Go through the entries below, count every line with the string "email", and answer with only that number.

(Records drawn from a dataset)
________

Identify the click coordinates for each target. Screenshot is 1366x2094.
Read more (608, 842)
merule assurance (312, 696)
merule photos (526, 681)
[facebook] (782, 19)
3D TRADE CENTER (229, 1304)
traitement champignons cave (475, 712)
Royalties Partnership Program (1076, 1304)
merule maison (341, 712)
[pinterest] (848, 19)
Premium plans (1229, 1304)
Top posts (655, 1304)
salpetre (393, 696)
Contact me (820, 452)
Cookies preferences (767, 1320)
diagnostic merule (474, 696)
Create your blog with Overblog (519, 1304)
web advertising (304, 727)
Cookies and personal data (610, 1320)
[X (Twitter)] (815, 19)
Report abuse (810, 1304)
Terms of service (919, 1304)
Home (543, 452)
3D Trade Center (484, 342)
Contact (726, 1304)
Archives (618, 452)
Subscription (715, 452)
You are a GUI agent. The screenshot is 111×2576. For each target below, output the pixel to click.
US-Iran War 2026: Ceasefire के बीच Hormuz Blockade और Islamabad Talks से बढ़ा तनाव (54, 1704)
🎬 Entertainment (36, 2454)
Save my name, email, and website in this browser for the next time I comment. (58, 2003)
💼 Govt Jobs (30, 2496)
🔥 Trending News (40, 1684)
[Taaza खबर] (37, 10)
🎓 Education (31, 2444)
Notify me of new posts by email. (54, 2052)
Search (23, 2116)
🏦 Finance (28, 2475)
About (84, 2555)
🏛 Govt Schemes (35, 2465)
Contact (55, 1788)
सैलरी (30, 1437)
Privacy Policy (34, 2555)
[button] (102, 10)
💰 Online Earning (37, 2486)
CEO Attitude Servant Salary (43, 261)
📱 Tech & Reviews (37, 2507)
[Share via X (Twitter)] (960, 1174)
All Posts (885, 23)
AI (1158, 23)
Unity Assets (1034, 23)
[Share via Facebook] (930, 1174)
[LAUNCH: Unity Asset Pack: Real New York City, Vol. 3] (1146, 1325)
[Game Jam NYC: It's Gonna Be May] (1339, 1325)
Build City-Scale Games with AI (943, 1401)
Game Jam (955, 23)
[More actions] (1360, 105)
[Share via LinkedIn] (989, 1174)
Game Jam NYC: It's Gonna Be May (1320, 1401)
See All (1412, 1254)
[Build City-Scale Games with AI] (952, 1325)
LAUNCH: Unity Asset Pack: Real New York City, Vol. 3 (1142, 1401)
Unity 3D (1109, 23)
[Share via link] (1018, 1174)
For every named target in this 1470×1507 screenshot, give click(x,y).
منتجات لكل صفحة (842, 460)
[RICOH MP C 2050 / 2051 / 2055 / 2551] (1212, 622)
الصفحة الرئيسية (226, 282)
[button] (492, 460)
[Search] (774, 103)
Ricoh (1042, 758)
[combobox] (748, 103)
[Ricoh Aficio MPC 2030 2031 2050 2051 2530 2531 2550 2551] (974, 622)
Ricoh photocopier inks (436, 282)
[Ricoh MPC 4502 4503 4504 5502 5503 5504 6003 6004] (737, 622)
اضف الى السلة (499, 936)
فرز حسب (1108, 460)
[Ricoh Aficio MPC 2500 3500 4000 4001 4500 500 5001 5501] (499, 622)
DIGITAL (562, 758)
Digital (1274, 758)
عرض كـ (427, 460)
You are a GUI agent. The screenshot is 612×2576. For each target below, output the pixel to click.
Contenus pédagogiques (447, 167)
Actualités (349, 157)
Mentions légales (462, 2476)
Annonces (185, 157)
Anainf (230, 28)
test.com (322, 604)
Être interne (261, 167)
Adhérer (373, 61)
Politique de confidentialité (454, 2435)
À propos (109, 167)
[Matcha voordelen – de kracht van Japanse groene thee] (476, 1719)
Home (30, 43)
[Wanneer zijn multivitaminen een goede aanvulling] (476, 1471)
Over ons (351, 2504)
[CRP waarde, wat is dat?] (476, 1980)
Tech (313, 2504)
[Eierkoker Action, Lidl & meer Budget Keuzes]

________

Answer to the problem:
2